Let \(\mathrm{f}\) be a differentiable function such that \(\mathrm{f}(1)=2\) and \(\mathrm{f}^{\prime}(x)=\mathrm{f}(x)\), for all \(x \in \mathrm{R}\). If \(\mathrm{h}(x)=\mathrm{f}(\mathrm{f}(x))\), then \(\mathrm{h}^{\prime}(1)\) is equal to

Given: \(\mathrm{f}^{\prime}(x)=\mathrm{f}(x)\) for all \(x \in \mathrm{R}^{\prime}\)
\(\Rightarrow \frac{\mathrm{f}^{\prime}(x)}{\mathrm{f}(x)}=1\)
Integrating on both sides, wwe get \(\log |\mathrm{f}(x)|=x+\mathrm{c}\)

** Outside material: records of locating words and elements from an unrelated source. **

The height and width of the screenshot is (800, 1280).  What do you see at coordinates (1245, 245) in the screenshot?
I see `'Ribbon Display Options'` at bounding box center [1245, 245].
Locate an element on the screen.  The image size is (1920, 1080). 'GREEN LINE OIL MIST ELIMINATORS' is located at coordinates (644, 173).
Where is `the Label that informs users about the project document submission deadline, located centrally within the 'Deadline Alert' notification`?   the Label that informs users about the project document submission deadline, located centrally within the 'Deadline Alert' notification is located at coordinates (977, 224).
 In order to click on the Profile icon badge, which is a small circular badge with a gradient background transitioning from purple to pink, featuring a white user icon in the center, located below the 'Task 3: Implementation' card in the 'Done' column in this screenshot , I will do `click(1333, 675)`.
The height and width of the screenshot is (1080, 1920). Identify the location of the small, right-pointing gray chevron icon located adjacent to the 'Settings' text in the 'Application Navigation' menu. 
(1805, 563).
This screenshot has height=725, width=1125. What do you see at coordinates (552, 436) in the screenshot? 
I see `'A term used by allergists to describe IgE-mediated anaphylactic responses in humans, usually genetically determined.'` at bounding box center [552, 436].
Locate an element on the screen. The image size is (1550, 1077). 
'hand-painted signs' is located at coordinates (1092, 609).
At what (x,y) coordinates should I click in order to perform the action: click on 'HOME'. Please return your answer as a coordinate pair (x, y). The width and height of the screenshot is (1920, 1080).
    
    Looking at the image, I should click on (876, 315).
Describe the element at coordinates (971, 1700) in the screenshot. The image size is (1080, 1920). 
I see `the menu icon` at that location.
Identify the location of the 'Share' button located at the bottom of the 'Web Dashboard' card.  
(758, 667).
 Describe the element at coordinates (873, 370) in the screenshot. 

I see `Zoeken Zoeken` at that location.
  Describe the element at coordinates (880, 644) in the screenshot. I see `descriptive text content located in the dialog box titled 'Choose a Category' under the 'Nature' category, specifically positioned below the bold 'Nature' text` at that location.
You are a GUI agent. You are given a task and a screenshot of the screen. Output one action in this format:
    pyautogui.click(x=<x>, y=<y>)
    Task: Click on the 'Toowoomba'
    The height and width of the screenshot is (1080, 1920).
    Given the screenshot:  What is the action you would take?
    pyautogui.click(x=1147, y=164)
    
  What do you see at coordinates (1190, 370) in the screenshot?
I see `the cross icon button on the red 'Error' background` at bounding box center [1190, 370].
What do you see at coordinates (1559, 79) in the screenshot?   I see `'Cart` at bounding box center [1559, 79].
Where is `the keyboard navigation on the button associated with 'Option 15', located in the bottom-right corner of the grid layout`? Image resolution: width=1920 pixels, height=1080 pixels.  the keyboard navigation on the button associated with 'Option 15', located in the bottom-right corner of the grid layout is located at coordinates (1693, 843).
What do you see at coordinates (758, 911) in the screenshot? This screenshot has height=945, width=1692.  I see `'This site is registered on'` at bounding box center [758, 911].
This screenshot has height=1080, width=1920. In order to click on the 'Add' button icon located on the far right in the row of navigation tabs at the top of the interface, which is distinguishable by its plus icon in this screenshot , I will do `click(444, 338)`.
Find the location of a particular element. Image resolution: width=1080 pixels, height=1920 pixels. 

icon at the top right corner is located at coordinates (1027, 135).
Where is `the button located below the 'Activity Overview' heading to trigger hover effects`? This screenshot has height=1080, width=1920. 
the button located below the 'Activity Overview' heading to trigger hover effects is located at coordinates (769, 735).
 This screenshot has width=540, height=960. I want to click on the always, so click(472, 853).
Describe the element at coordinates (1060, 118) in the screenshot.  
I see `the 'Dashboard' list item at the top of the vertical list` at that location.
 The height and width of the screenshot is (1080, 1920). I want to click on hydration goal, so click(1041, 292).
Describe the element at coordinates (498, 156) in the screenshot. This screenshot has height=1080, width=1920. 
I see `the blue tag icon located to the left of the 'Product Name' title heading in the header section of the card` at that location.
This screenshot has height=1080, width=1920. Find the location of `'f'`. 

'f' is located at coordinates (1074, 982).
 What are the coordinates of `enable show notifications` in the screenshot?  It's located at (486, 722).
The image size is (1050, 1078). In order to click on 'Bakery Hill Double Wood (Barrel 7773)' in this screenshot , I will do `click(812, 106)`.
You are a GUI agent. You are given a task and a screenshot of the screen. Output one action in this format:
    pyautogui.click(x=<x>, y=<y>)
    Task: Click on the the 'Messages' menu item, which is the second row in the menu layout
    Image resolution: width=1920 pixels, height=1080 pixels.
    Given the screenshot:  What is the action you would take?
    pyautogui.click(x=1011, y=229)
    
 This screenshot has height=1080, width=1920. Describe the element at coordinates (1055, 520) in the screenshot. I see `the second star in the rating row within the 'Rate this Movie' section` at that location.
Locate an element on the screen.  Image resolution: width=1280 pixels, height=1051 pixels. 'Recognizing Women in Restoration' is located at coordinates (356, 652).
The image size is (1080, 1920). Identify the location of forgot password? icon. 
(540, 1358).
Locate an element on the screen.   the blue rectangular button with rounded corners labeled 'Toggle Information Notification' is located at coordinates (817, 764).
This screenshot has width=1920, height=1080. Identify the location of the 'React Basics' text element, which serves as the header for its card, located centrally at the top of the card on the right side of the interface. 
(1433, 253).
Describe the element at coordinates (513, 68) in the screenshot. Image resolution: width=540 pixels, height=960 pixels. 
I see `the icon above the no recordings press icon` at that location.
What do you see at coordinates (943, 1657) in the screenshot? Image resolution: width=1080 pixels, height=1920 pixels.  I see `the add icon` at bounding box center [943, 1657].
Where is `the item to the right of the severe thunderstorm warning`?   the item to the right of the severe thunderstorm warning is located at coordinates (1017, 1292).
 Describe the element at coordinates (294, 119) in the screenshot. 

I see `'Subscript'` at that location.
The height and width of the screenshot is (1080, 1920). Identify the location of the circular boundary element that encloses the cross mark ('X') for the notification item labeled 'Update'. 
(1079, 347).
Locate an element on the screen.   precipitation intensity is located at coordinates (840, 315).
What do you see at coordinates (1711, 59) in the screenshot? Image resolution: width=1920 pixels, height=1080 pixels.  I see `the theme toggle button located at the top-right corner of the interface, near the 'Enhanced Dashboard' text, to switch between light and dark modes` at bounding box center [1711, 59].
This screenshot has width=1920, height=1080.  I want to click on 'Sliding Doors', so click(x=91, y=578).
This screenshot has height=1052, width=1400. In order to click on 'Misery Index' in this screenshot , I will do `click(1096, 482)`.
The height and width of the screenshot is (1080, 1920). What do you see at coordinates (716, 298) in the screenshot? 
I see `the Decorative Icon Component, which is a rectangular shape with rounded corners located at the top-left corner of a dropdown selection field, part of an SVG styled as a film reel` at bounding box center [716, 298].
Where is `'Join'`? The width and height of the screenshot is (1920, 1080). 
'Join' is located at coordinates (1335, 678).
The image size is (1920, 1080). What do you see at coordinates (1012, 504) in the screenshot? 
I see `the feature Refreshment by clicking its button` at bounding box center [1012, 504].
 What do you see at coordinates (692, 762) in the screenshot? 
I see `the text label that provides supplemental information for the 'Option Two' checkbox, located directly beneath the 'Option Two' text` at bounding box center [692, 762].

\(\Rightarrow \mathrm{f}(x)=\mathrm{e}^{x+c}\)
\(\Rightarrow \mathrm{f}(x)=\mathrm{e}^x \cdot \mathrm{e}^{\mathrm{c}}\)
\(\Rightarrow \mathrm{f}(x)=\mathrm{e}^x \cdot \mathrm{c}_1\)... (i)\(\left[\mathrm{e}^{\mathrm{c}}=\mathrm{c}_1\right]\)
As \(f(1)=2\)
\(\begin{aligned}
& \therefore \quad \mathrm{c}_1 \cdot \mathrm{e}=2 \\
& \Rightarrow \mathrm{c}_1=\frac{2}{\mathrm{e}}
\end{aligned}\)
Equation (i) becomes
\(\mathrm{f}(x)=\mathrm{e}^x \cdot \frac{2}{\mathrm{e}}\)
Now, \(\mathrm{h}(x)=\mathrm{f}(\mathrm{f}(x))\)
\(\begin{array}{ll}
\therefore \quad \mathrm{h}^{\prime}(x)=\mathrm{f}^{\prime}(\mathrm{f}(x)) \times \mathrm{f}^{\prime}(x) \\
\therefore \quad \mathrm{h}^{\prime}(1)=\mathrm{f}^{\prime}(\mathrm{f}(1)) \times \mathrm{f}^{\prime}(1) \\
\Rightarrow \mathrm{h}^{\prime}(1)=\mathrm{f}^{\prime}(2) \times \mathrm{f}^{\prime}(1) \\
\Rightarrow \mathrm{h}^{\prime}(1)=\mathrm{e}^2 \times \frac{2}{\mathrm{e}} \times 2 \\
\Rightarrow \mathrm{h}^{\prime}(1)=4 \mathrm{e}
\end{array}\)